18, らーめんらーめんれーめんらーめん!



 熱烈な人垣を這這ほうほうの体でなんとか振り切った。


「……俺のラーメン……」


 もう一刻の猶予もない。

 両手一杯におみやげを持ったお洒落勇者が申し訳なさそうに謝ってくれるが、そんなヒマがあったら一足でも早くサクサク歩いてほしい。
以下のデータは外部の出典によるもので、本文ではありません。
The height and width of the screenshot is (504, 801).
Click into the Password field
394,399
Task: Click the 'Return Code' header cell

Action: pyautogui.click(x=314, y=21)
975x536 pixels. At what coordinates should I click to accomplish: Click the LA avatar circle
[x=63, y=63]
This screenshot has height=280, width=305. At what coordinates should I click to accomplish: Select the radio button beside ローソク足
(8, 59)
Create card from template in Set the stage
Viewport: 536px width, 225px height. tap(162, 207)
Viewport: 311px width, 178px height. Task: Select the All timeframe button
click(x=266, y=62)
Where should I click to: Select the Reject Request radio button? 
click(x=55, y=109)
「それにしても、あんなにたくさんの人が知っているだなんて、あのラジオはすごいなぁ」


 異様にものの載ってしまったトレイをひっくり返さないよう目を配りながら、お洒落勇者が心底感心したらしい声で言う。

 ラジオ「ハルバードで一振り」の意外な影響力は体験済み(携帯とか携帯とか携帯とかで)なので、まったく同意だ。


 ただ、お洒落勇者たちの場合、どうも昨日から電撃的にうわさが広まっていたようだが。


「そんないろいろ貰って、それでもお前は気持ちの壁とか、感じるのかよ?」


 さきの会話を思い出し、お洒落勇者に聞いてみる。


「……いや、そうだな、感じない。こんなに歓迎されたのは、初めてだ。ダンジョンひとつ攻略したからって、こんなに応援された街はない」


 お洒落勇者の声が嬉しげで、それはいいが歩速が落ちている。

 席まであと少しなんだから足緩めるなよという意味でにらんでやると、なぜか真摯な瞳で見つめ返してきた。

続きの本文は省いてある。